─── Testo

Un cantiere “sensibile” vicino San Pietro e Vaticano

È difficile considerare “ordinario” un intervento a ridosso del Vaticano: via della Stazione Vaticana è una delle strade-cerniera tra il quartiere e l’area di San Pietro. Attraversata ogni giorno da residenti, lavoratori e flussi turistici. Dettagli che, sommati al tema alberi, diventano immediatamente politici. Non si discute solo di manutenzione, ma di come Roma gestisce gli spazi pubblici più delicati e simbolici.

Trasparenza: i cittadini chiedono carte, non slogan

Il punto, però, non è solo “se” e “dove” si taglia. Da mesi-anni, comitati di zona e associazioni chiedono che il Campidoglio renda chiari e verificabili i criteri. Relazioni agronomiche, priorità, alternative, pianificazione delle sostituzioni. E denunciano che la trasparenza finisca spesso in una zona grigia. Comunicazioni frammentarie, atti difficili da ricostruire, numeri complessivi che non diventano mai davvero patrimonio pubblico.

Ironia della sorte, per tutta risposta alle richieste di chiarezza dei cittadini, sul sito internet del comune di Roma, sezione Dipartimento Tutela Ambientale, è scomparsa di nuovo (proprio oggi) la sottosezione Abbattimento alberi. Parliamo del ‘luogo digitale’ dentro cui il Comune di Roma, in ossequio al regolamento del Verde capitolino, dovrebbe tempestivamente inserire i documenti che permettono a cittadini e associazioni di capire per quale ragioni, tecnicamente parlando, un albero venga abbattuto. Di tutto questo sul sito internet del comune di Roma non c’è più traccia. In passato questa sottosezione era attiva. Poi è scomparsa. Poi è stata reinserita dal Campidoglio. Ed ora è di nuovo scomparsa.

L’ombra lunga della tramvia TVA e i 155 pini “vista Cupola”

──────

Consegna: Modifica il testo sul cantiere vicino a San Pietro e riscrivi tutto, da "Ironia della sorte, per" giù fino a "di nuovo scomparsa.". Sostituisci "tempestivamente" con "senza ritardo".

─── Dati forniti

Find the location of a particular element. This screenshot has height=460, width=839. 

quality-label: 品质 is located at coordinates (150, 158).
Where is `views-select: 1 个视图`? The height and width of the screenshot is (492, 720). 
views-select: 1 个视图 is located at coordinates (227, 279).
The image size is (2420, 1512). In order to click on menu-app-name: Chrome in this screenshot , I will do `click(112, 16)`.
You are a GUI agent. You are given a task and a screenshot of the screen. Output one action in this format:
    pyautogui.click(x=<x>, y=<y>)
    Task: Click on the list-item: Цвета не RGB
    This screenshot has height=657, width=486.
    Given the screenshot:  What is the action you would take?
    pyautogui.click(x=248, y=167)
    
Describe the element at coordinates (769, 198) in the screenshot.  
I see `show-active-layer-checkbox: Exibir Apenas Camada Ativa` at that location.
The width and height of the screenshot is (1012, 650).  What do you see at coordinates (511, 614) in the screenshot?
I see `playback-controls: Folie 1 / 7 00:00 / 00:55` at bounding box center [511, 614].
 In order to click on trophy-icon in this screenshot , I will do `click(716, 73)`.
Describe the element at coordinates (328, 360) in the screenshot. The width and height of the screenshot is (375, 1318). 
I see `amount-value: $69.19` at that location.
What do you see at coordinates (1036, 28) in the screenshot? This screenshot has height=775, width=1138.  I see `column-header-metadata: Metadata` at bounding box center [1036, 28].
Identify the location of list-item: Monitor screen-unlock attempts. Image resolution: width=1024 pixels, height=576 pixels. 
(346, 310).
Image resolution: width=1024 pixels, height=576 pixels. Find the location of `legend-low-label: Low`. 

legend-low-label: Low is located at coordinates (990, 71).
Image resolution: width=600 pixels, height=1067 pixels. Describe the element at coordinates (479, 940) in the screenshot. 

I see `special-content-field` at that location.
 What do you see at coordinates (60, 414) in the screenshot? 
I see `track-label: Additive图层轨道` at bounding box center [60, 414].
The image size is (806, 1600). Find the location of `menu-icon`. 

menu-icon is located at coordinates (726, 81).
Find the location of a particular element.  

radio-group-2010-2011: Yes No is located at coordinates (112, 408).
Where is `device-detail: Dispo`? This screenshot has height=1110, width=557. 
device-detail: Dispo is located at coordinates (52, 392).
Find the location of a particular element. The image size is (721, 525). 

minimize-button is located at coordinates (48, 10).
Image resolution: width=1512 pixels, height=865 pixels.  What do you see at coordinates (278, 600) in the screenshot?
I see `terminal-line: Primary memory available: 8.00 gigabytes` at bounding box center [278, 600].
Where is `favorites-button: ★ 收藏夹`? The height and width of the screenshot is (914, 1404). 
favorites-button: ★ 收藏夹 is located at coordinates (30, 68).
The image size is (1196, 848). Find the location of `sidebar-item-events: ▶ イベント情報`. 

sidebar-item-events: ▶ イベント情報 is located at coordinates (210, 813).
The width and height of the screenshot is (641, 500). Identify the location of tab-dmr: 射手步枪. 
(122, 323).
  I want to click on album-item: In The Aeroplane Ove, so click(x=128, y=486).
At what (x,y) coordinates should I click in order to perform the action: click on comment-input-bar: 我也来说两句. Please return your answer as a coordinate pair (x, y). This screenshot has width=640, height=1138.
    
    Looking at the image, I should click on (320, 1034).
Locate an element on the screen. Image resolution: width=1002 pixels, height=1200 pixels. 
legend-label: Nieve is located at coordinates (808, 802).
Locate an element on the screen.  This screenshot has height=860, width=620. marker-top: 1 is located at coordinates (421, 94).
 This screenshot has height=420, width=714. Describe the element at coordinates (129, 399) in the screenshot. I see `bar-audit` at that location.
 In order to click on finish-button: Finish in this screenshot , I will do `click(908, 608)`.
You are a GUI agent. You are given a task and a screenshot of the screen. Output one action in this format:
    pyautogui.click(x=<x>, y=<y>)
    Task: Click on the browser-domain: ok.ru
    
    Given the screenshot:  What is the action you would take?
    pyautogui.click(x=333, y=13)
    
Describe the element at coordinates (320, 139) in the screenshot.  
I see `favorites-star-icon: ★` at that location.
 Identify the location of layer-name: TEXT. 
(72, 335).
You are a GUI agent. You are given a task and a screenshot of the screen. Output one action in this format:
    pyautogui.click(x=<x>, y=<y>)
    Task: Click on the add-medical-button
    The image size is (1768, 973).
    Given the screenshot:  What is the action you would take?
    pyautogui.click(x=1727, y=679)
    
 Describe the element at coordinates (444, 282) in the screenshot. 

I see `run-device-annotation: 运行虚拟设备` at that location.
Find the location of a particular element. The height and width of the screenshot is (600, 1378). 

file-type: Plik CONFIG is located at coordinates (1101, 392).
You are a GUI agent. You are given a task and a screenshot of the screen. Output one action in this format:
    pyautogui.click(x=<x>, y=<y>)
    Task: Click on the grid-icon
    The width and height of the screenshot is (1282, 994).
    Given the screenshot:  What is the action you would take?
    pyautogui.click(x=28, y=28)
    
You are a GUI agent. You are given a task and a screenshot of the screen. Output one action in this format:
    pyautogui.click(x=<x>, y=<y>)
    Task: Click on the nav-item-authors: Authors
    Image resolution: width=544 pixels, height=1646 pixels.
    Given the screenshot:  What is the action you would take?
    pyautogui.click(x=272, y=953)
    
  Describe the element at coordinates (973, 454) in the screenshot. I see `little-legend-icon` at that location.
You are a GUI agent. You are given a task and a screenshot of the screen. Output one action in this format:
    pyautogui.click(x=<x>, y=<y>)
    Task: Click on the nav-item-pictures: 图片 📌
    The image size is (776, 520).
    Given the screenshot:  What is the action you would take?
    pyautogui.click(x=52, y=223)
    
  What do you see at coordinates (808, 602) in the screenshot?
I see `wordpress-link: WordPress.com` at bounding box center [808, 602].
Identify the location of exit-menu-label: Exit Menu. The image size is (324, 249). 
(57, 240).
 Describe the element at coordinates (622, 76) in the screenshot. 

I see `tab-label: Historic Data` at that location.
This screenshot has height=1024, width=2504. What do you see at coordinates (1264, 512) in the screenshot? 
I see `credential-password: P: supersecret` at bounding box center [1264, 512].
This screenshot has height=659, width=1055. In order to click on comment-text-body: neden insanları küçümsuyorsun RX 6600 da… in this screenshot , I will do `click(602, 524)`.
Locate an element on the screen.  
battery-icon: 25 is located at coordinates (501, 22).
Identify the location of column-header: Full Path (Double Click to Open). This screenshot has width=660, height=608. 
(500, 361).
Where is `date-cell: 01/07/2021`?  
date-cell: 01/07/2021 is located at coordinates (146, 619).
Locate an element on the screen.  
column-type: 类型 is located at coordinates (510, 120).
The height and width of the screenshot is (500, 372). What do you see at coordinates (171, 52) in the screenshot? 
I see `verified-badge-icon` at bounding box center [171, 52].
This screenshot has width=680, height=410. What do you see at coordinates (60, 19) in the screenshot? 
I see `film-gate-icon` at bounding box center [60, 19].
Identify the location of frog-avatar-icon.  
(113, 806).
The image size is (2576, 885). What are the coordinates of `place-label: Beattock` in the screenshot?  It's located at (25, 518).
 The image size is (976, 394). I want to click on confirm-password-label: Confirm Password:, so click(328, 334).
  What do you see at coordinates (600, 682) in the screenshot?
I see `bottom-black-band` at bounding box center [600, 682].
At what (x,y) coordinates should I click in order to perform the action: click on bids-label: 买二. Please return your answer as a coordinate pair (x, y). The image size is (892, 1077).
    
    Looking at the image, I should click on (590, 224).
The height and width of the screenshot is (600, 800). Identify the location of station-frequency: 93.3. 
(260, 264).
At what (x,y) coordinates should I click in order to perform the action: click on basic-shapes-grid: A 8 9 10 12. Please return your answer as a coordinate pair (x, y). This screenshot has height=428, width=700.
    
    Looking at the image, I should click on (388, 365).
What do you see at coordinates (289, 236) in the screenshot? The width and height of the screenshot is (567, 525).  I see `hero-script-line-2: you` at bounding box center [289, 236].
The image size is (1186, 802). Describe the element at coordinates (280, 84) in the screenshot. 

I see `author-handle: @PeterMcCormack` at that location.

──────

Soluzione:
Ironia della sorte, per tutta risposta alle richieste di chiarezza dei cittadini, sul sito internet del comune di Roma, sezione Dipartimento Tutela Ambientale, è scomparsa di nuovo (proprio oggi) la sottosezione Abbattimento alberi. Parliamo del ‘luogo digitale’ dentro cui il Comune di Roma, in ossequio al regolamento del Verde capitolino, dovrebbe senza ritardo inserire i documenti che permettono a cittadini e associazioni di capire per quale ragioni, tecnicamente parlando, un albero venga abbattuto. Di tutto questo sul sito internet del comune di Roma non c’è più traccia. In passato questa sottosezione era attiva. Poi è scomparsa. Poi è stata reinserita dal Campidoglio. Ed ora è di nuovo scomparsa.